Any one of these profiles is composed, for the purposes of this model, of both a rate (in suitable units of bits, bytes or larger chunks in some unit of time) and a burst size, as discussed further in Appendix A.
By way of example, for an implementation of the EF PHB using a strict priority scheduling algorithm that assumes that the aggregate EF rate has been appropriately bounded by upstream policing to avoid starvation of other BAs, the service rate profiles are not used: the minimum service rate profile would be defaulted to zero and the maximum service rate profile would effectively be the "line rate". Such an implementation, with multiple priority classes, could also be used for the Diffserv class selectors [DSFIELD].
Alternatively, setting the service priority values for each input to the scheduler to the same value enables the scheduler to satisfy the minimum service rates for each input, so long as the sum of all minimum service rates is less than or equal to the line rate.
For example, a non-work-conserving scheduler, allocating spare bandwidth equally between all its inputs, might be represented using the following parameters:
An Algorithmic Dropper is an element which selectively discards packets that arrive at its input, based on a discarding algorithm.

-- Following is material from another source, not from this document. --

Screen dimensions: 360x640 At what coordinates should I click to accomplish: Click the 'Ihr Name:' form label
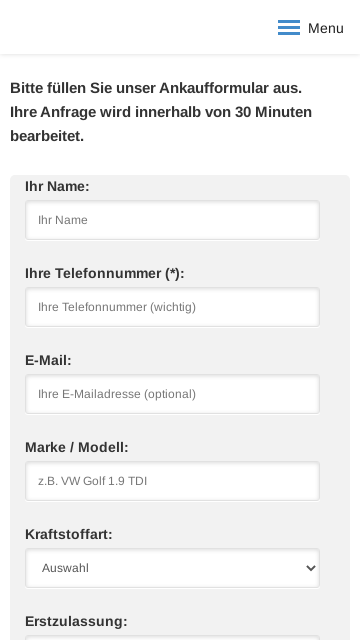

It has one data input and one output. In this model (but not necessarily in a real implementation), a packet enters the dropper at its input and either its buffer is returned to a free buffer pool or the packet exits the dropper at the output.
Alternatively, an Algorithmic Dropper can be thought of as invoking operations on a FIFO Queue which selectively remove a packet and return its buffer to the free buffer pool based on a discarding algorithm. In this case, the operation could be modeled as being a side-effect on the FIFO upon which it operated, rather than as having a discrete input and output. This treatment is equivalent and we choose the one described in the previous paragraph for this model.
One of the primary characteristics of an Algorithmic Dropper is the choice of which packet (if any) is to be dropped: for the purposes of this model, we restrict the packet selection choices to one of the following and we indicate the choice by the relative positions of Algorithmic Dropper and FIFO Queue elements in the model:
a) selection of a packet that is about to be added to the tail of a queue (a "Tail Dropper"): the output of the Algorithmic Dropper element is connected to the input of the relevant FIFO Queue element.
b) a packet that is currently at the head of a queue (a "Head Dropper"): the output of the FIFO Queue element is connected to the input of the Algorithmic Dropper element.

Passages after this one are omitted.